During the Black Death in 1348, parents in Florence, Italy deserted their sick children and siblings abandoned one another according to Giovanni Boccaccio. Challenging the descriptions of social chaos in Boccaccio’s The Decameron, however, are Florentine parents’ wills—revealing a commitment to the future of the family.
Understanding the role that children played in the past is the aim of Children and Youth in History, a new online resource that provides college and high school instructors and students with documentary materials and teaching methods:
The Primary Source Database includes hundreds of annotated sources that present contextual information, key themes and elements, and ideas for thinking critically about childhood in the past.
Teaching Modules provide instructors with background essays, relevant primary sources, teaching strategies, detailed lesson plans, and document-based questions.
Teaching Case Studies, focused on central issues in the history of young people, provide strategies for reading recursively and interrogating, corroborating, and contextualizing evidence.

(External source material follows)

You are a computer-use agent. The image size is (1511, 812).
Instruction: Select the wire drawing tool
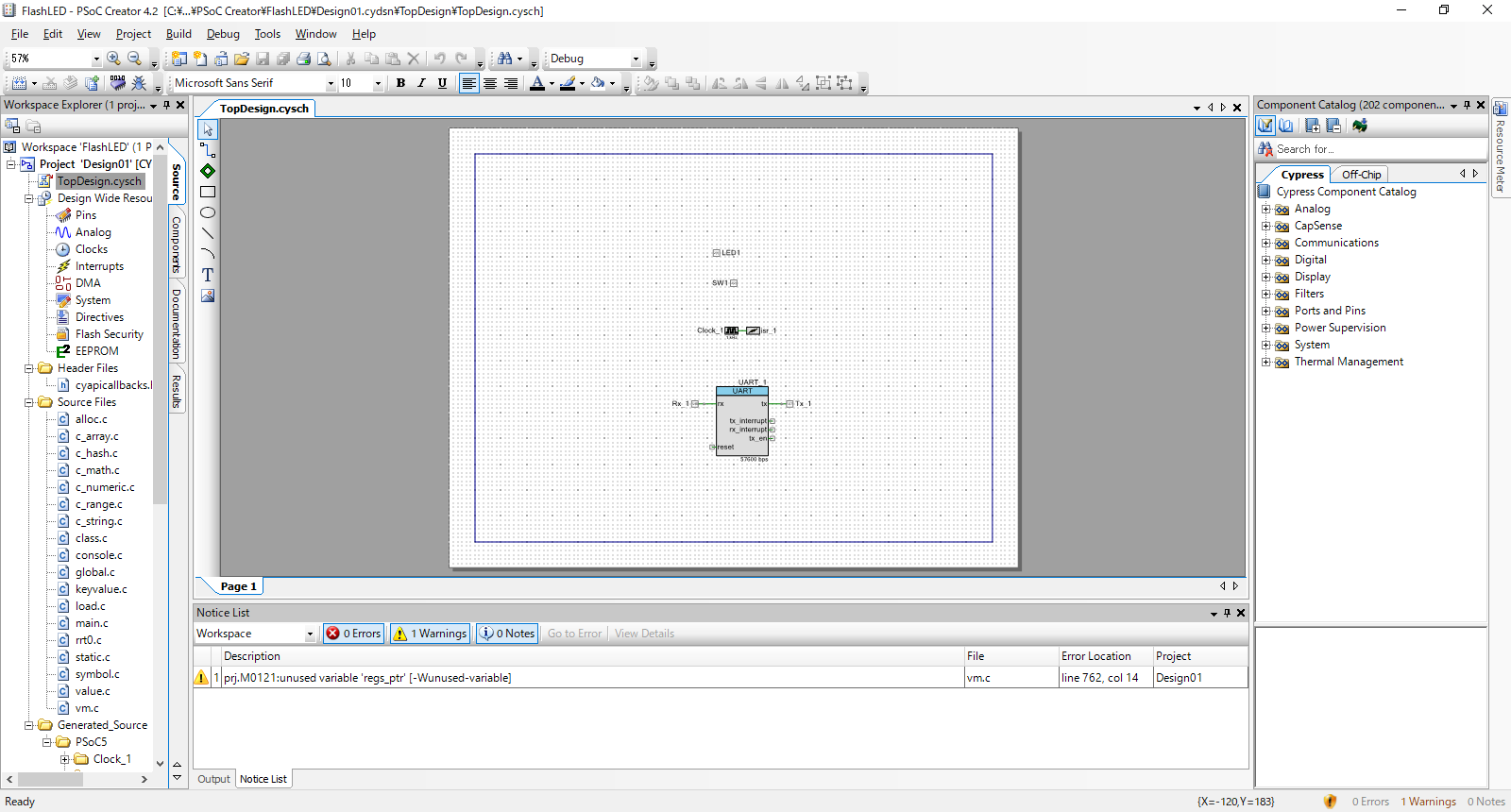208,150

Website Reviews include strategies for locating relevant resources, discussions of merits and limitations, and ideas for incorporating online resources into curricula.

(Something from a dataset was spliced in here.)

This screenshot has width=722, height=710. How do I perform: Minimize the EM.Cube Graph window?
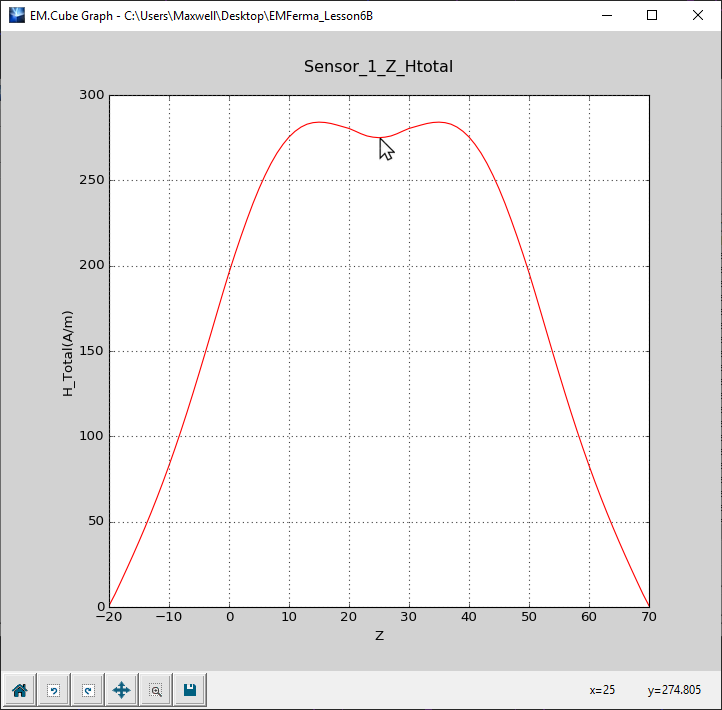point(606,16)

Children and Youth in History is funded by the National Endowment for the Humanities and produced by the Center for History & New Media at George Mason University and the University of Missouri-Kansas City.

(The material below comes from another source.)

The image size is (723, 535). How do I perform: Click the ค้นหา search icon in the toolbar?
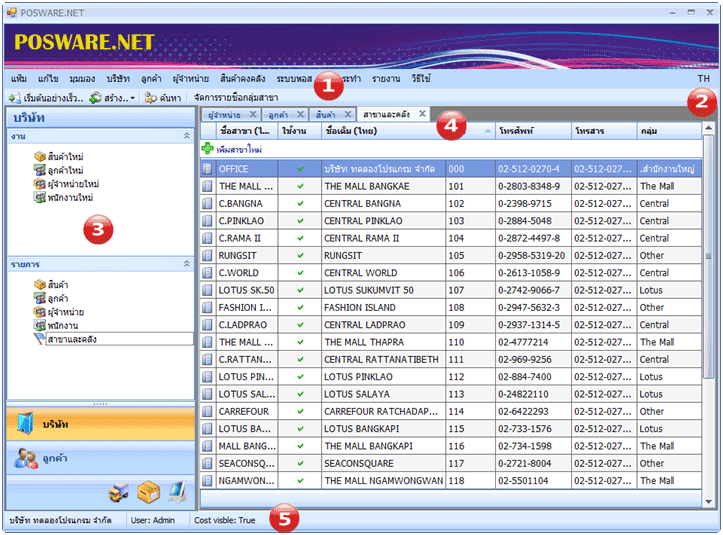click(x=150, y=98)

IMAGE: Holbein, Hans. “The Dance of Death.” Woodcut, before 1538. Facsimile, London, 1892.
IMAGE CAPTION: Children are not frequent subjects of medieval art, but the figure of the child does occur in a medieval artistic and literary form known as the Danse macabre or Dance of the Dead. Originating before 1348, this art form was not the result of the plague epidemics, but medieval artists found the iconic image a useful means to express the morbid and anxious views of death prevalent in the later medieval and early modern periods.